> TASK STATEMENT
Using the listing below, set down exactly the lines from the one that contains "ください (123, 1247)" through the one that contains "Je commande → (683, 777)", with no pictures.

> DATASET RECORDS
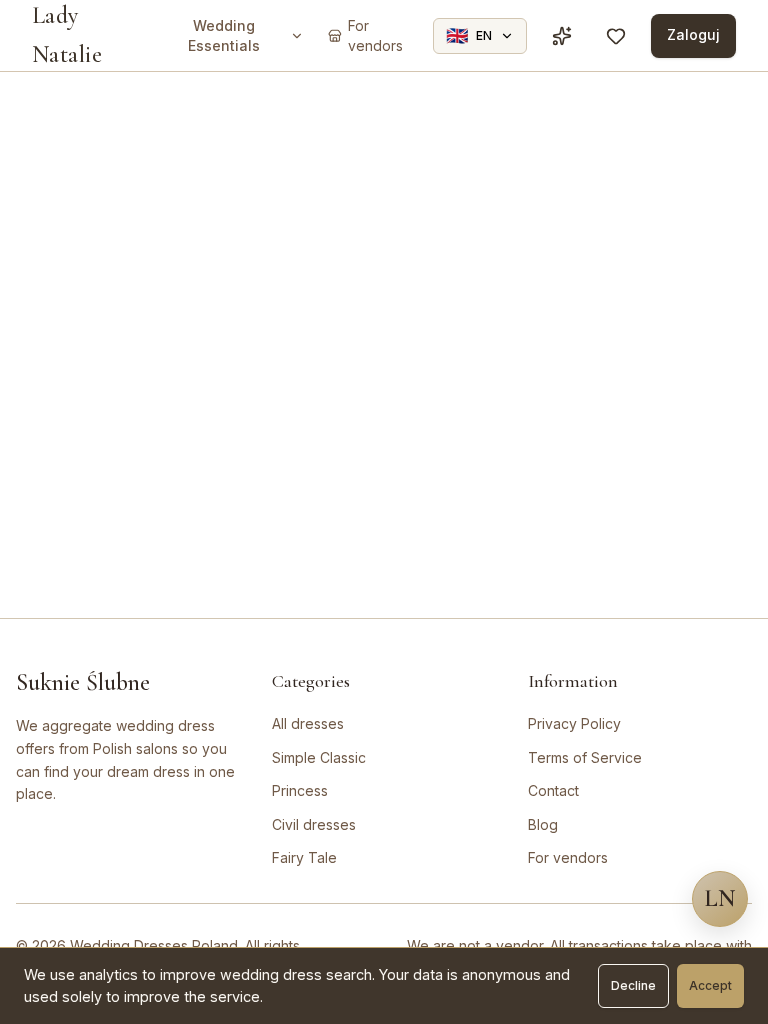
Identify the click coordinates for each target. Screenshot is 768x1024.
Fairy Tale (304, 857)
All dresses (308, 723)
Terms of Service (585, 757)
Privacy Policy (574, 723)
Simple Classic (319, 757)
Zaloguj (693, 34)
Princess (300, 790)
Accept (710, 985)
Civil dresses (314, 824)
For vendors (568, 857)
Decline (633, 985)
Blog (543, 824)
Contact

--

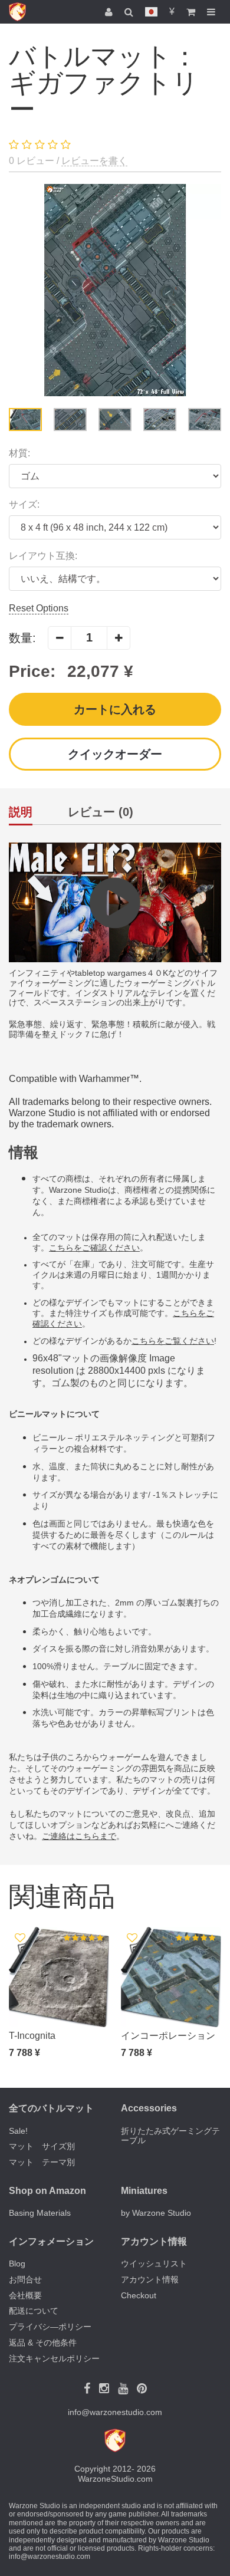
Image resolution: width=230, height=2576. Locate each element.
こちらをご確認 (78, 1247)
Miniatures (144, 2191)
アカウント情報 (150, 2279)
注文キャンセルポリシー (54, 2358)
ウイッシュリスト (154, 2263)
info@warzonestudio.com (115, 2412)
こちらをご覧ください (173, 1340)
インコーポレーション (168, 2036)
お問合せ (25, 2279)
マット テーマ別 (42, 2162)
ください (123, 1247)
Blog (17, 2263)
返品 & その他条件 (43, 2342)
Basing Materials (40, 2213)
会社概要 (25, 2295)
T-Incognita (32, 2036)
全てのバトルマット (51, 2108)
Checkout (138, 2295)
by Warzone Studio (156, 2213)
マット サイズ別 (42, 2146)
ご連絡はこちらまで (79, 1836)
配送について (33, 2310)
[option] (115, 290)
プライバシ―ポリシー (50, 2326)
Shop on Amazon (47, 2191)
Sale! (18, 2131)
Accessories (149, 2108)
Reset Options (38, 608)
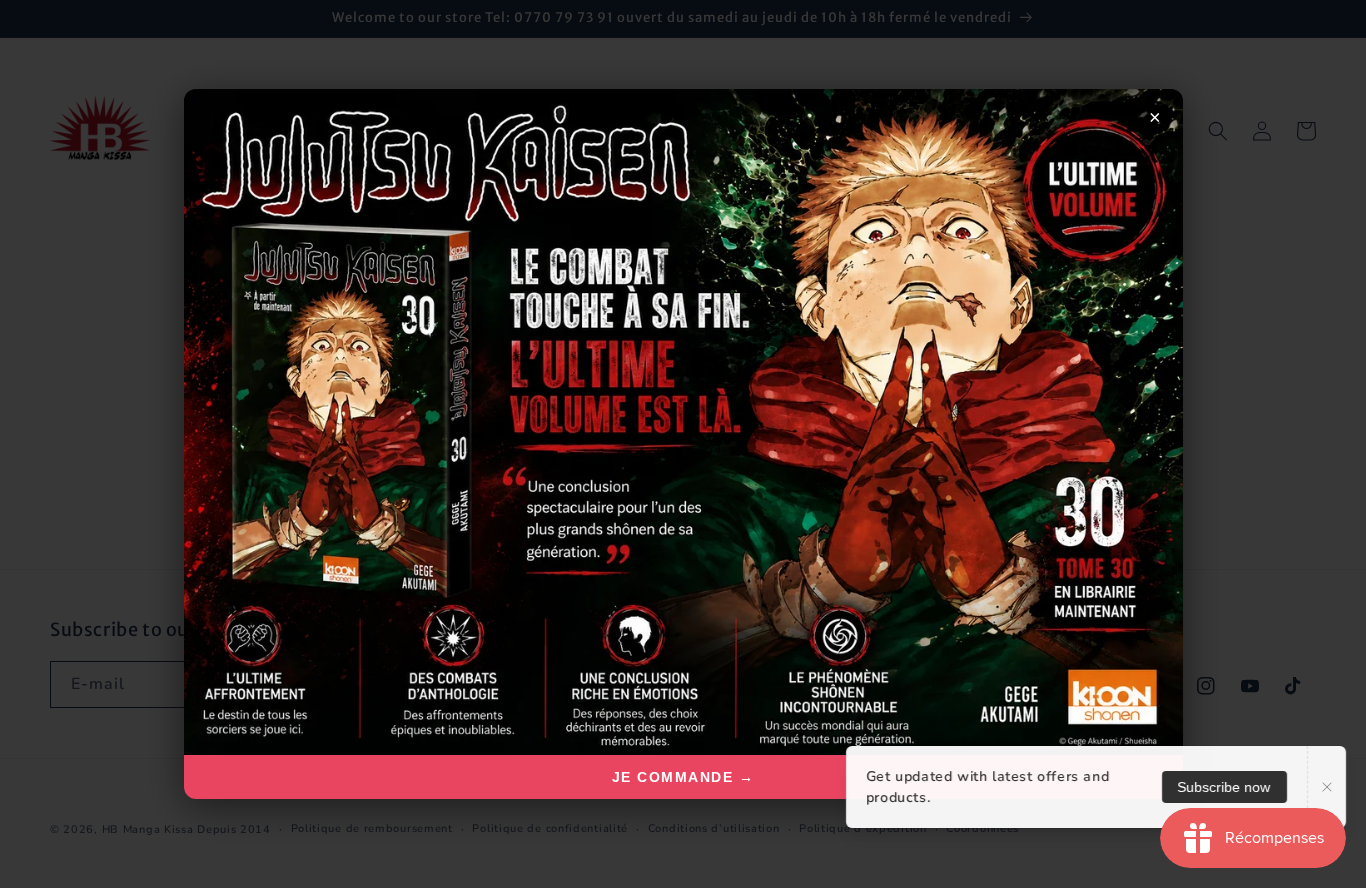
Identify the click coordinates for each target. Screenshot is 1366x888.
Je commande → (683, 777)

==

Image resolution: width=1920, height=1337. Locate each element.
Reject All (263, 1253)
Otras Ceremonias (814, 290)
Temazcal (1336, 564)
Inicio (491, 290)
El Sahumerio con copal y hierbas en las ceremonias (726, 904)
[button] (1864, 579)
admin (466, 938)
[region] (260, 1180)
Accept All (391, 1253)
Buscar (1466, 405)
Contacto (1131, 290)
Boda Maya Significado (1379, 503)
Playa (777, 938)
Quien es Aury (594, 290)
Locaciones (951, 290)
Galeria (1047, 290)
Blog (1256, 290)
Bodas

> TASK RESULT
ください (123, 1247)
Blog (17, 2263)
返品 & その他条件 (43, 2342)
Basing Materials (40, 2213)
会社概要 (25, 2295)
T-Incognita (32, 2036)
全てのバトルマット (51, 2108)
Checkout (138, 2295)
by Warzone Studio (156, 2213)
マット サイズ別 (42, 2146)
ご連絡はこちらまで (79, 1836)
配送について (33, 2310)
[option] (115, 290)
プライバシ―ポリシー (50, 2326)
Shop on Amazon (47, 2191)
Sale! (18, 2131)
Accessories (149, 2108)
Reset Options (38, 608)
Identify the click coordinates for each target. Screenshot is 1366x888.
Je commande → (683, 777)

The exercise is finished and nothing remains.